Patients often have a long history of smoking and present with an irritating cough, blood-tinged sputum, chest pain, and weight loss. Chest X-rays or CT scans show lung cancer masses typically with lobulated margins, spicules, and notches. Eccentric thick-walled cavities may form after cancer tissue necrosis and liquefaction.

Repeated sputum cytology and tuberculosis bacilli tests, as well as live tissue examination of lesions, are important for differential diagnosis.

What are the other treatment measures for pulmonary tuberculosis?

Symptomatic treatment

General symptoms of pulmonary tuberculosis usually disappear rapidly under rational chemotherapy and do not require special treatment.

Hemoptysis is a common symptom of pulmonary tuberculosis. For mild hemoptysis, comforting the patient, alleviating tension, and bed rest are the main approaches. Hemostatic agents such as aminocaproic acid, aminomethylbenzoic acid, phenylsulfonamide, and carbachol can be used.

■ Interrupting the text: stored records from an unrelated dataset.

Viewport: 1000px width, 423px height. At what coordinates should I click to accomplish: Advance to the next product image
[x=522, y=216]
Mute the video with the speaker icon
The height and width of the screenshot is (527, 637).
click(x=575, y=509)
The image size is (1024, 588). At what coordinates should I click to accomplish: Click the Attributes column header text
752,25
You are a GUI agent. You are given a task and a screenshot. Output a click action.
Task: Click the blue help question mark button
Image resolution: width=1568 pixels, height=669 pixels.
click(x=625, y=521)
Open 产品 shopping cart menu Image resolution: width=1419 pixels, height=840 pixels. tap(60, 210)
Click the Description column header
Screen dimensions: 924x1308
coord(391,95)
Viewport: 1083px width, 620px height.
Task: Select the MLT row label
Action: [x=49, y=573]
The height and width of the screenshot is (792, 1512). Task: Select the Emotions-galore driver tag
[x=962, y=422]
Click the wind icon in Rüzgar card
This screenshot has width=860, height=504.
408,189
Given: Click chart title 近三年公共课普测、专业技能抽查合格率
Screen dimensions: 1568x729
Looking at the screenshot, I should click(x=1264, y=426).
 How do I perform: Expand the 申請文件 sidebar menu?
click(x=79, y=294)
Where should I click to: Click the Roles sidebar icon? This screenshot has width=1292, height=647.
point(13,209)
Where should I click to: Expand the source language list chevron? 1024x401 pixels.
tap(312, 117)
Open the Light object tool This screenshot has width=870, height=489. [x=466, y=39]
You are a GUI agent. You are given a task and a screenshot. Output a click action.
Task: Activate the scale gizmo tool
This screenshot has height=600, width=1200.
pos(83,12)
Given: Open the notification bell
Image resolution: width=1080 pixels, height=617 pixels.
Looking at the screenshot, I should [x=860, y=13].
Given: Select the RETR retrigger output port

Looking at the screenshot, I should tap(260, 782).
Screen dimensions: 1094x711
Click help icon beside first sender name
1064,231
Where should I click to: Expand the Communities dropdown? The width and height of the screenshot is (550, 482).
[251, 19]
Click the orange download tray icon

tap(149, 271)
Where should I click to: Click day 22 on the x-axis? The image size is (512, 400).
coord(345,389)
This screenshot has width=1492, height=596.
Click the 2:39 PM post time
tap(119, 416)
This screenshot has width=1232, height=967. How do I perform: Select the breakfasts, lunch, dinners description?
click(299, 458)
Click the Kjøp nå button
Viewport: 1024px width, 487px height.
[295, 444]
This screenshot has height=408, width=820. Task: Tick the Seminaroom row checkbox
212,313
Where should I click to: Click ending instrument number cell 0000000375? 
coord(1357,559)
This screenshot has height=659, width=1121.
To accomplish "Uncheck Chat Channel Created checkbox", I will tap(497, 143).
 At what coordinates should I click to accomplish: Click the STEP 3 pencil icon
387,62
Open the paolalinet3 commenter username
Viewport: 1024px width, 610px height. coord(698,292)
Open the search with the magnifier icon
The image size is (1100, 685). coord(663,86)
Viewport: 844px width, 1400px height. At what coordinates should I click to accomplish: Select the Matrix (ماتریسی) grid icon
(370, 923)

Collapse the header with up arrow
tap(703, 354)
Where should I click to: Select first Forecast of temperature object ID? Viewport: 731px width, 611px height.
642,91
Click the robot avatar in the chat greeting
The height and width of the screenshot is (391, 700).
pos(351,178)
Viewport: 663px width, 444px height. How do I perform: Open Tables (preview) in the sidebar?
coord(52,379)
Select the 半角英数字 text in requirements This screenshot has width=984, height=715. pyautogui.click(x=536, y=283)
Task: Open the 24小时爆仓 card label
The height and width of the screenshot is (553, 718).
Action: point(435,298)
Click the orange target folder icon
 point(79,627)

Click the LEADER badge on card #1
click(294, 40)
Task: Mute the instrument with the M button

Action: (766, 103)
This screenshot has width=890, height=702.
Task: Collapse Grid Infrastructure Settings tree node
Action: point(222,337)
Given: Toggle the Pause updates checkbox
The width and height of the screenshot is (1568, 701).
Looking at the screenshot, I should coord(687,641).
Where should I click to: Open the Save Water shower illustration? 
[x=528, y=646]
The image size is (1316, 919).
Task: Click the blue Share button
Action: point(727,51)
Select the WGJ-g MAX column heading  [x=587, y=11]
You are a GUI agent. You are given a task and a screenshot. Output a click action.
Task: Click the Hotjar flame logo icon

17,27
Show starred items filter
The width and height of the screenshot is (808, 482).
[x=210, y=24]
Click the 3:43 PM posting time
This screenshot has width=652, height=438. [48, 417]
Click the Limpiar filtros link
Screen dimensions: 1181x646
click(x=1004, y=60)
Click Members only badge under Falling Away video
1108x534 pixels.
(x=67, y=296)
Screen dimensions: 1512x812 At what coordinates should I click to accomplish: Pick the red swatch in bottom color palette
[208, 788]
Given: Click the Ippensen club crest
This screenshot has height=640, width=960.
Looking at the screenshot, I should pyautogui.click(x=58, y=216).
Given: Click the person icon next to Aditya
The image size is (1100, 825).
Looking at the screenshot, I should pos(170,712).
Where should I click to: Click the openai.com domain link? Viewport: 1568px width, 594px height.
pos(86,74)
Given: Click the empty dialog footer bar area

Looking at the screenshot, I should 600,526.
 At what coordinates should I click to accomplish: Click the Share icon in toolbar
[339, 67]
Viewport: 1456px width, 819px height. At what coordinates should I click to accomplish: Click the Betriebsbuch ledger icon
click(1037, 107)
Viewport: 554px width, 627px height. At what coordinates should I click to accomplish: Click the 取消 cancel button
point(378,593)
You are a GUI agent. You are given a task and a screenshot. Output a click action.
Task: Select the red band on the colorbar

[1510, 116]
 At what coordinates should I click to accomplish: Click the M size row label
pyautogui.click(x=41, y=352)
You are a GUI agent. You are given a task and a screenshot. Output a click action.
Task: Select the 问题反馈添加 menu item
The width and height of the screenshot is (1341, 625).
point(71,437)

For severe hemoptysis, vasopressin should be used cautiously, and it is contraindicated in patients with hypertension, coronary atherosclerotic heart disease, heart failure, and pregnant women. Bronchial artery embolization can be used for hemoptysis caused by bronchial artery damage.

Corticosteroid therapy

Only used for severe tuberculous toxic symptoms. It must be ensured that effective anti-tuberculosis drug treatment is in place.

The dosage depends on the condition, generally using oral prednisone at 20 mg per day, once daily, for 1-2 weeks, followed by a weekly reduction of 5 mg. The duration of treatment is 4-8 weeks.

What should be considered in the daily life management of pulmonary tuberculosis patients?

As latent tuberculosis infection is non-infectious, there are no special precautions in daily life.

For active pulmonary tuberculosis patients, close contact with others should be avoided. Once they are no longer infectious after treatment, they can resume normal activities.

Pulmonary tuberculosis patients should take medication as prescribed by their doctor and pay attention to the following daily matters:

When coughing or sneezing, patients should avoid close contact with others and cover their mouth and nose.

They should not spit phlegm everywhere and should spit into a covered sputum basin with disinfectant.

If spitting phlegm is inconvenient, it can be spat into a disinfectant wet tissue or a sealed sputum bag.

They should try to avoid crowded public places, and if necessary, wear a mask.